Tra i mesi di gennaio e luglio del 1938 Elsa Morante scrive e riunisce una serie di lettere mai spedite in una raccolta a cui dà il titolo di Lettere ad Antonio. Il materiale autobiografico presenta tutti gli attributi del genere epistolare ma il destinatario è assolutamente illusorio e – come indica Alba Andreini nell’introduzione al testo pubblicato da Einaudi – Antonio non è altro che una finzione, un alter ego della stessa Morante, che cerca, invece, il suo interlocutore nello spazio bianco della pagina. Ricorrere a una scrittura privata, pertanto, per descriversi ed esaltarsi – come si legge ancora nell’introduzione al volume.

Si sviluppa proprio a partire da questo materiale letterario, studiato e approfondito da Tatjana Motta, che ha curato il lavoro sulla drammaturgia, lo spettacolo, ancora in forma di studio, 12 stanze per Elsa Morante, realizzato a Bologna da Michele Di Giacomo alla regia e in scena insieme a Tamara Balducci all’interno della programmazione di LUCY Festival. Linguaggi della scena technologically oriented. Una ricerca sul palco che dà piena cittadinanza a un teatro in assoluto movimento o meglio in cammino, uno svolgersi costruito per interruzioni, brevissimi quadri, singhiozzi e ovali di luce che inquadrano attraverso dei primissimi piani, quasi cinematografici, i volti dei due interpreti. Uno studio che sembra quasi mimare il percorso che vive Elsa Morante ai suoi esordi in campo letterario. Ed è la stessa Tatjana Motta a parlarcene, durante gli applausi alla fine dello spettacolo, indicandoci un’autrice appena diciottenne che combatte per mantenersi e vivere di scrittura, muovendosi in incognito, senza dimora e sfrattata finché la sua lotta non la porterà alla stesura del primo romanzo, Menzogna e sortilegio.

Via Margutta 61, l’appartamento di Bragaglia, via Sgambati 9 e ancora altre pensioni vanno a comporre sulla scena un percorso a tappe sbriciolato e senza un centro, laddove seguiamo Elsa Morante, interpretata da Tamara Balducci, da una camera all’altra. Non sono altro che stanze immense, in cui l’autrice è pronta a incontrare le sue storie, sale-lacerti, in cui si intersecano due piani, uno mentale e uno profondamente istintuale e violento, oppure spazi che si attivano e si spalancano ai nostri occhi tra sonno e veglia oppure perché è l’ora di un altro trasloco o ancora a causa di un brutto sogno.

(foto di LUMI)

E all’inizio del lavoro lo stesso Marco Antonio Bazzocchi, critico letterario, saggista e docente universitario, chiamato a spalancare, in video, le porte della prima stanza e invitato a tracciare un profilo di quest’autrice, riferendosi ai suoi libri, allude a una scrittura senza un centro, esuberante e anomala.

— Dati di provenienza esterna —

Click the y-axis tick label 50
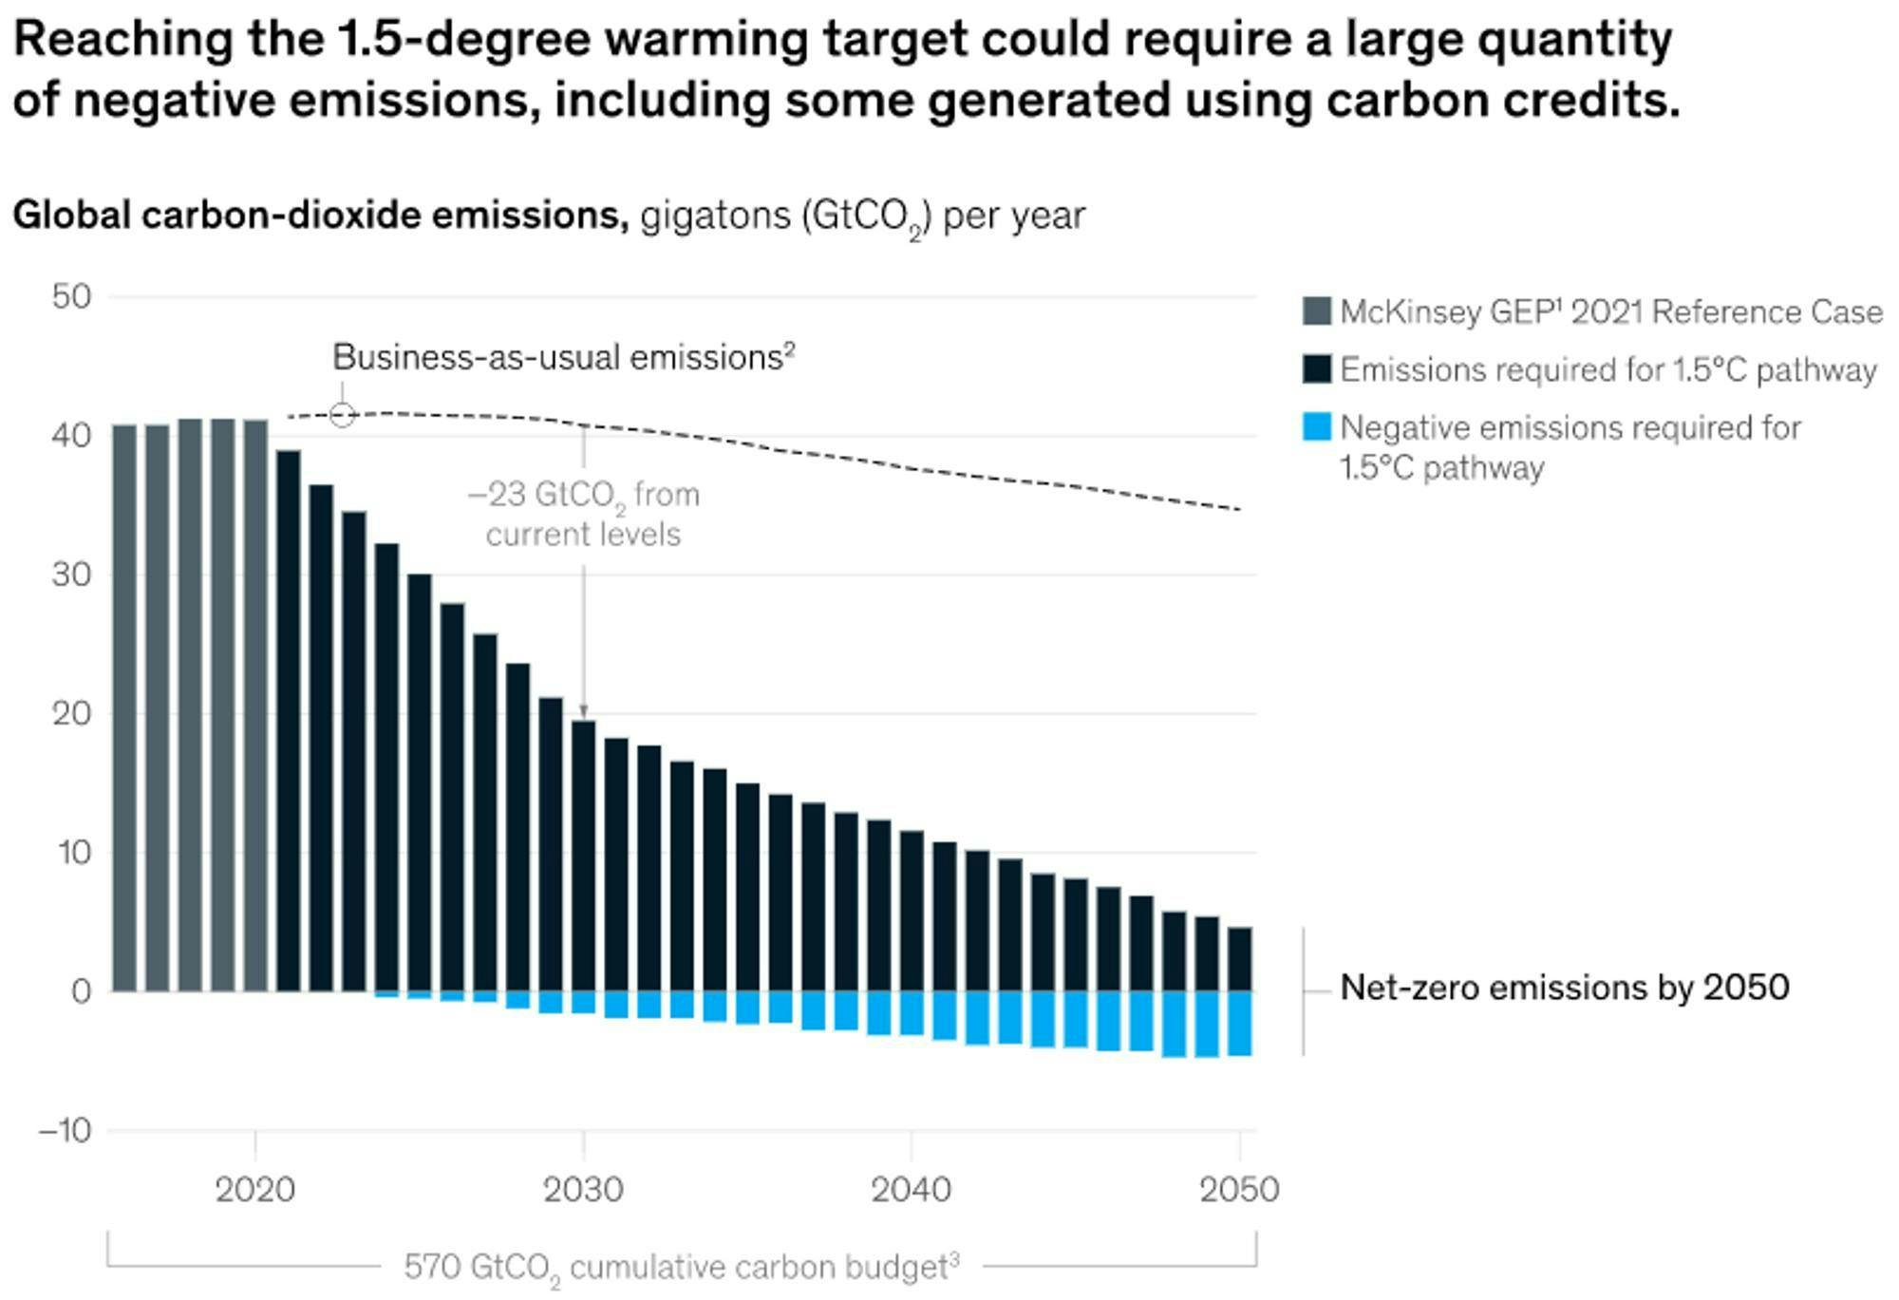(x=71, y=297)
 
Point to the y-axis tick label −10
(x=66, y=1131)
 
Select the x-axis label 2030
(x=583, y=1190)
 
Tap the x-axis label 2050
(x=1239, y=1190)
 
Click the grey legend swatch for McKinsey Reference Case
(x=1317, y=311)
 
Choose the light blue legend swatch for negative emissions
(x=1317, y=426)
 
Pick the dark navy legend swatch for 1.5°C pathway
(x=1317, y=369)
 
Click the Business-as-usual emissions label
(x=563, y=358)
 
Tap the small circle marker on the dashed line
(x=343, y=415)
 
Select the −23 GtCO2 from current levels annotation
(x=584, y=514)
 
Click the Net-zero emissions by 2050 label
(x=1564, y=989)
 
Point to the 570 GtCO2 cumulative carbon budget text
(x=681, y=1267)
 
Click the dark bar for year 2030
(x=584, y=855)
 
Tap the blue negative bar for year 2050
(x=1239, y=1023)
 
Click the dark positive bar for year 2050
(x=1239, y=959)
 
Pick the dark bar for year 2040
(x=912, y=911)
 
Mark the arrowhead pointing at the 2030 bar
(x=584, y=712)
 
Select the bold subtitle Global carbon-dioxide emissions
(x=320, y=216)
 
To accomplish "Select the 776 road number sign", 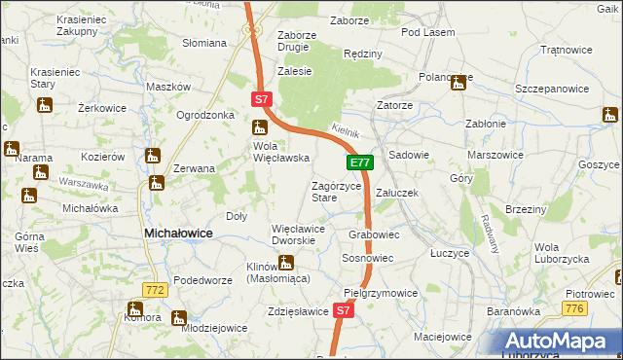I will [x=573, y=307].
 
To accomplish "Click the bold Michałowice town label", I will [x=179, y=234].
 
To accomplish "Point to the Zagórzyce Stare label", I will [x=336, y=192].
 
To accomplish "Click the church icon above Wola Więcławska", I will [x=259, y=126].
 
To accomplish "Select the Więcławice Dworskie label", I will [x=304, y=234].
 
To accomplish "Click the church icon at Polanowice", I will [x=458, y=84].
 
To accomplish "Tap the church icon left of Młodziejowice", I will [x=179, y=317].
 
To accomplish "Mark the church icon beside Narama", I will [x=12, y=150].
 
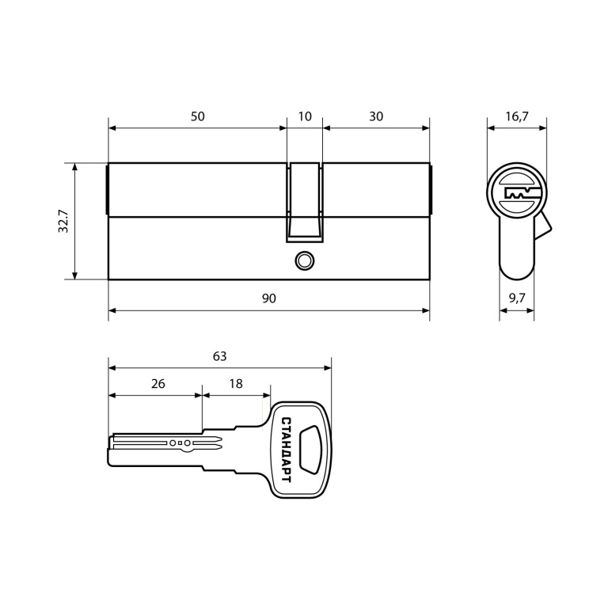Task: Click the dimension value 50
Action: click(197, 116)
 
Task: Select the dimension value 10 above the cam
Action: click(305, 116)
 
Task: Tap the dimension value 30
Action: click(376, 116)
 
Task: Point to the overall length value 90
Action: click(268, 298)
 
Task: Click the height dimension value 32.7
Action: click(63, 221)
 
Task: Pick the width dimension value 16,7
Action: click(516, 116)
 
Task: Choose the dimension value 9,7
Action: click(517, 298)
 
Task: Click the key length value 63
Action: click(219, 356)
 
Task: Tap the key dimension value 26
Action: click(158, 383)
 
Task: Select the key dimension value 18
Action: click(236, 383)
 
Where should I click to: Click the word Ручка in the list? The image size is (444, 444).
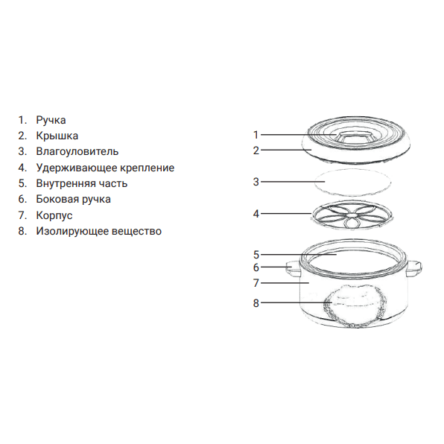(x=51, y=121)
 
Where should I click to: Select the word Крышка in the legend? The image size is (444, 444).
(x=57, y=136)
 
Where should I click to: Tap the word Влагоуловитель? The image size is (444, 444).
(x=77, y=151)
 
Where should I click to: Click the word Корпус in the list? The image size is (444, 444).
(x=54, y=216)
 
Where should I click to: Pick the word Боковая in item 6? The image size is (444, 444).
(x=57, y=200)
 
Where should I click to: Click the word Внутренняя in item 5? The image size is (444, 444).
(x=61, y=183)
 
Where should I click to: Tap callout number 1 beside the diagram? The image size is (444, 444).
(x=256, y=135)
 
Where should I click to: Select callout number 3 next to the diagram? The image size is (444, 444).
(x=256, y=182)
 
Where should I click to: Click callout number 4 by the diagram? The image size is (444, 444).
(x=256, y=214)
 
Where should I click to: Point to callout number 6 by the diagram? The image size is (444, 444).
(x=256, y=267)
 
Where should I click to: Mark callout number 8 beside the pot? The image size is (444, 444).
(x=256, y=303)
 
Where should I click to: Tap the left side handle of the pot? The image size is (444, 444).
(x=294, y=268)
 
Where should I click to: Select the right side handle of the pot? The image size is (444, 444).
(x=414, y=269)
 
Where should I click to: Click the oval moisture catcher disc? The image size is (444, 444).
(x=352, y=183)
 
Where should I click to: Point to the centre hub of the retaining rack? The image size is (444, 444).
(x=352, y=215)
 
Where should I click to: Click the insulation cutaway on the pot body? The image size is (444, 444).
(x=355, y=306)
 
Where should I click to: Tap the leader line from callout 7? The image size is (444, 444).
(x=285, y=283)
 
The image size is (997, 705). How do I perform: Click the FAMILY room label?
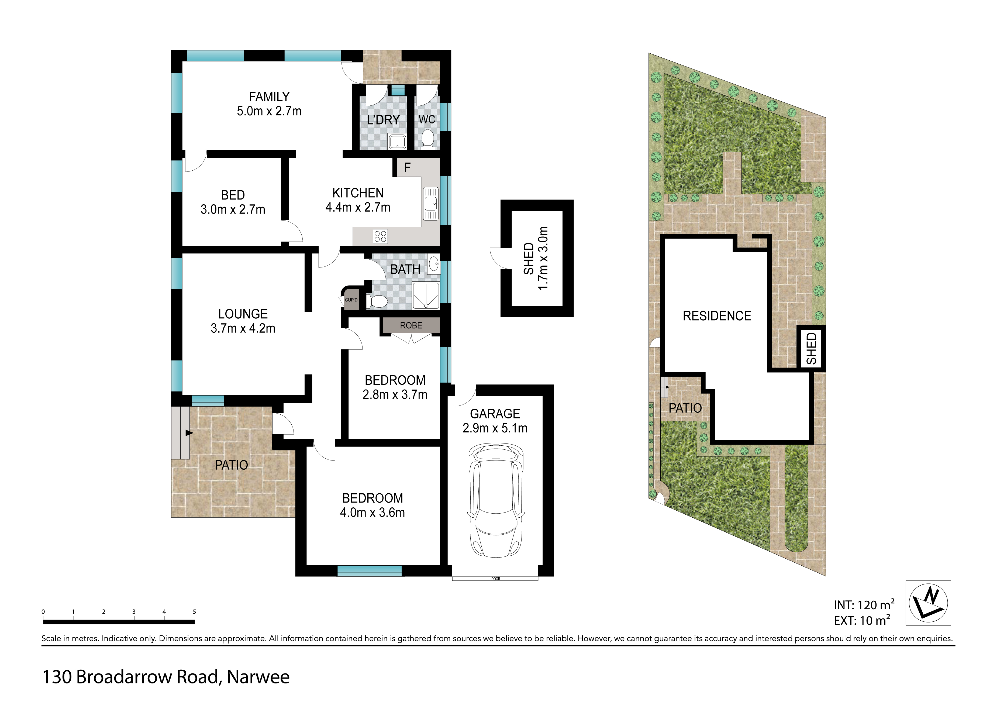point(269,97)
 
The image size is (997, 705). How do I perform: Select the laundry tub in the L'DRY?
point(397,142)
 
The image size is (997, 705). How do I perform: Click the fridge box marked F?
point(407,167)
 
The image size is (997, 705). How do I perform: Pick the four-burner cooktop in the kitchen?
point(380,236)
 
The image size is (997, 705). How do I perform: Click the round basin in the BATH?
point(433,263)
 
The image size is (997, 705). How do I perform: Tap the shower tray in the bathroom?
point(426,296)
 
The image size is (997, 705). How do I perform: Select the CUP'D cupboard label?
point(351,300)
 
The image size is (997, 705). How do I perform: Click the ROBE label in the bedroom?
point(411,325)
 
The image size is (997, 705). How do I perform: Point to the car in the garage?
point(495,500)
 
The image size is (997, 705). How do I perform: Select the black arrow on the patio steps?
point(189,433)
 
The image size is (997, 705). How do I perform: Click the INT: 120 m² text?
point(864,604)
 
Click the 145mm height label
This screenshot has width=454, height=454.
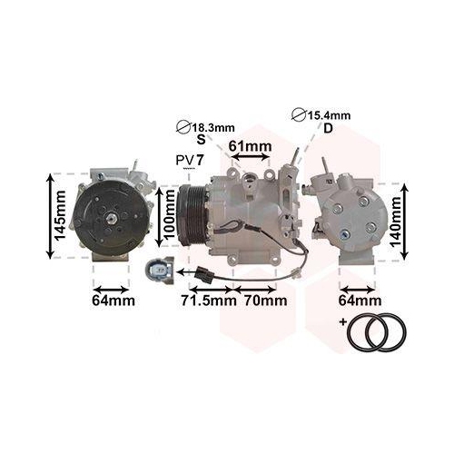coord(59,215)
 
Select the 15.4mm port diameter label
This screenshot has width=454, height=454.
coord(330,115)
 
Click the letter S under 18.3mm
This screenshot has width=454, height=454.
coord(201,141)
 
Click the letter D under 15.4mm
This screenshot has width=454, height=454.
coord(328,129)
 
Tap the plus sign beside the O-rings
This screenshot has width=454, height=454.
coord(342,322)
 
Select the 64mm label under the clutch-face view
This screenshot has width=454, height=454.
coord(114,300)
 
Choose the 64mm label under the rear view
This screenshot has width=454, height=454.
coord(360,300)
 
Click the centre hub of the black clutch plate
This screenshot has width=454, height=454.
coord(108,217)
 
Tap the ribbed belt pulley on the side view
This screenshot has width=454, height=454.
coord(192,218)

Un avvicinamento verso questa scrittrice romana forse è possibile se percorso attraverso la scelta di un testo privato, meno conosciuto rispetto ai romanzi e dalla forte matrice autobiografica: un documento, infatti, che è in fondo più un colloquio della Morante con se stessa. Una scelta a teatro obliqua, di parte e che, in fondo, fa meno rumore ma che, di certo, può aprire gli studi successivi di questo lavoro a inedite possibilità e ricerche. Così la scena può rischiare un avvicinamento, un approssimarsi lento o un inseguimento in progress, pari a una ricerca d’archivio, dando vita quasi a un magazzino-Morante, in cui accanto al mondo interiore dell’autrice può subentrare l’indagine in vitro del gruppo di lavoro stesso, ricorrendo a materiali d’archivio, ad altrettante testimonianze di studiosi contemporanei, a pagine di diario, a filmati, all’uso di installazioni o alle stesse voci degli interpreti protagonisti di quest’indagine, sovrapponendo a una biografia altre due vite, altre due esperienze. Dalla scena potrà emergere, allora, un materiale confuso e sparpagliato ma profondamente vivo, donandoci un formato per la scena che va avanti per deviazioni, cambi di rotta, indizi e nuovi stimoli e prove che dilatano un discorso sul potere della scrittura e sulla relazione tra il secolo scorso e il presente.